The population developed between contrasting parents enabled the identification of several transgressive segregants for most traits, predominantly grain quality traits (GFeC, GZnC, and GPC). These segregants were identified based on the superior performance of the progenies, surpassing the population mean in a desirable direction for each individual trait. Individuals who exhibit trait values that surpass those of the better parent indicate that the combination of alleles from the parental lines resulted in novel and potentially advantageous trait expression (Lephuthing et al. 2021; Rieseberg et al. 1999). Additionally, the occurrence of transgressive segregants is crucial in breeding programs, as it implies the availability of genetic variation that can be harnessed to select individuals with improved or unique trait combinations. Among quality traits and GY, a maximum of 50% were transgressive segregants for GPC, followed by 28.33% for GFeC, 13.33% for GZnC, and 10.0% for GY. A large number of transgressive segregants were observed for grain quality traits due to diverse parental allelic combinations, in which one parent was a high-yielding, well-adapted cultivar with a low micronutrient status and the other parent was a local germplasm collection with a very high micronutrient status.
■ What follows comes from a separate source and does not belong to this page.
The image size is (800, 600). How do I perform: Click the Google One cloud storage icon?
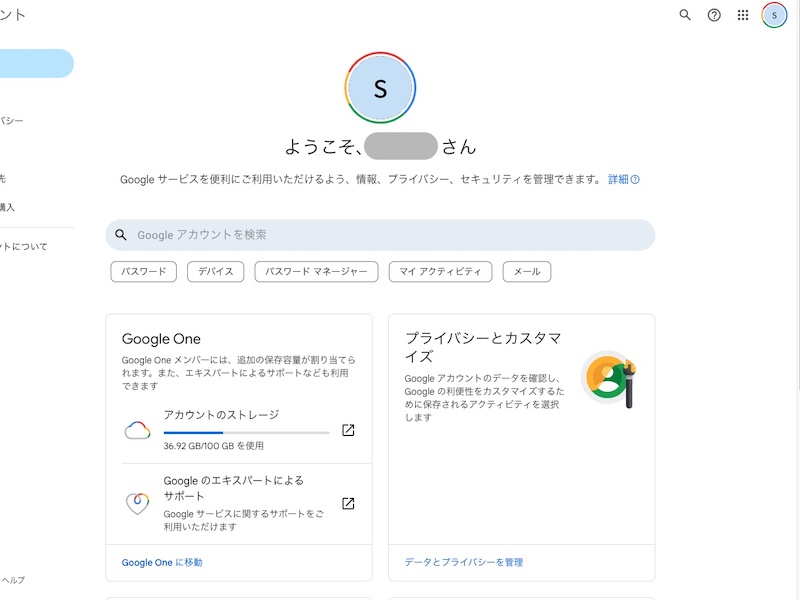tap(137, 431)
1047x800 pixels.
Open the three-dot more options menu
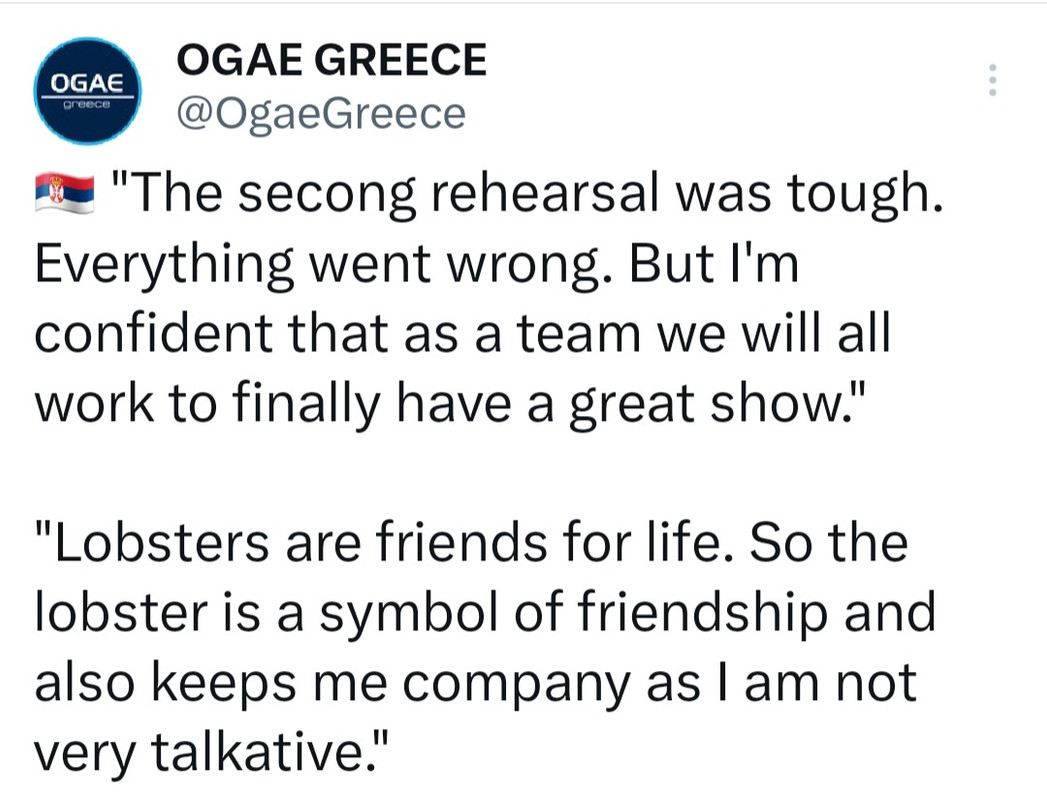click(993, 79)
The efficient selection of nutrient-rich lines with favorable allelic combinations in further segregating generations would pave the way for the development of high-performing and nutritionally enhanced wheat cultivars. Historically, wheat-quality breeding has been slow and curtailed, compared with other economic traits, particularly grain yield (Krishnappa et al. 2019). Furthermore, quality evaluation of breeding material generally starts from advanced fixed lines, e.g., F7. During generation advancement, directional selection for high GY and disease resistance will eliminate much of the variability for grain quality traits, partially because of the difficulty in testing large segregating populations for quality parameters; the same holds true for physiological traits.
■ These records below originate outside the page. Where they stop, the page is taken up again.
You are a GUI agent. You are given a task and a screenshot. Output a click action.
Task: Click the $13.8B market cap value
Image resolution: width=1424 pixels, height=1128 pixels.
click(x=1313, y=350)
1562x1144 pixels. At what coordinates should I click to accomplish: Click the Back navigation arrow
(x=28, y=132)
The significant positive correlations between GY and key morpho-physiological attributes (PH, PTPP, SPS, GPS, TGW, and NDVI) in the F2 population underscore the importance of these traits in influencing the overall GY. It is well established that GY and quality parameters are inversely related. Indeed, in this study, the association of GY with grain micronutrients was negative, although non-significant; similar to the case of another important quality trait, GPC, which had a positive but non-significant association with GY. Gene action and trait association also depend on the type of genetic material used. In the population used herein, the non-significant association between GY and quality traits makes this F2 population suitable for the simultaneous improvement of both GY and quality traits. Another important physiological parameter, NDVI, showed a significant positive correlation with GY. NDVI is an important and easily measurable physiological parameter that provides ground coverage quantification and crop nitrogen status; it is an important physiological tool that is highly correlated with grain yield, total biomass, and nitrogen status in wheat (Crain et al. 2012). Hence, the genetic potential of the genotypes for nitrogen use efficiency may influence the expression of related traits, such as NDVI and GPC (Krishnappa et al. 2023). Lastly, a significant and positive correlation was observed among quality traits (GFeC, GZnC, and GPC), suggesting a simultaneous improvement. Previous research has also reported the co-localization of genomic regions governing GFeC, GZnC, and GPC in wheat (Krishnappa et al. 2017; Uauy et al. 2006).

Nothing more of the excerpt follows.